A wave of deeply alarming headlines have emerged from the UK’s national press over the last 24 hours. From the Guardian: “Video game link to psychiatric disorders suggested by study”. From the Daily Mail: “Could video games increase your risk of Alzheimer’s?”. And from the Telegraph: “Call of Duty increases risk of Alzheimer’s disease”.
But the story gets less alarming and more tenuous the further back down the wire you go. The source? A Douglas Mental Health University Institute press release that mentions Alzheimer’s by name. And before that, some rather less dramatic research into the way gamers learn and pay attention.
In the press release, lead researcher Dr Gregory West says that his team “found that gamers rely on the caudate nucleus to a greater degree than non-gamers”. That’s the crux of the claim: the caudate nucleus has been associated with reduced volume of the hippocampus, and reduced volume of the hippocampus has been associated with increased risk of Alzheimer’s disease.
But the study, published in scientific journal Proceedings of the Royal Society B, didn’t actually measure activity in the caudate nucleus.

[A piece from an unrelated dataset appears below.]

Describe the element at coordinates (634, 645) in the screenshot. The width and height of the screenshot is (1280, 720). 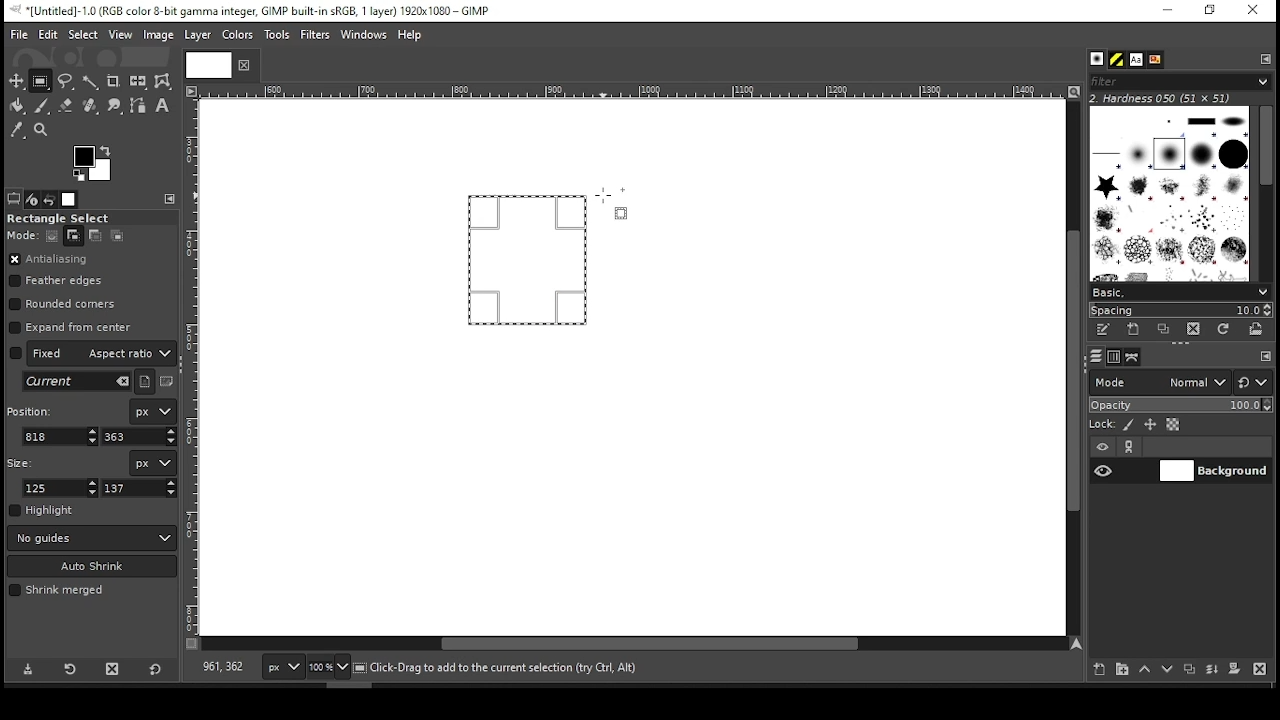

Instead, the researchers compared the way a group of gamers learned and paid attention to a group of non-gamers – and found a difference in behaviour. Via a technique called electroencephalography, they were able to show that a brain wave called the N2PC was different in the gaming group.
The type of learning the gamers displayed has been linked with increased use of the caudate nucleus in past studies. But as the Guardian’s own elegant takedown points out, that still leaves us three degrees of separation from the Alzheimer’s link shouted from the headlines.
If there’s a causal link between playing games and psychiatric disorders, goodness knows we’d be the first to want to know about it – that’s us and our families in the firing line. But this? This isn’t it.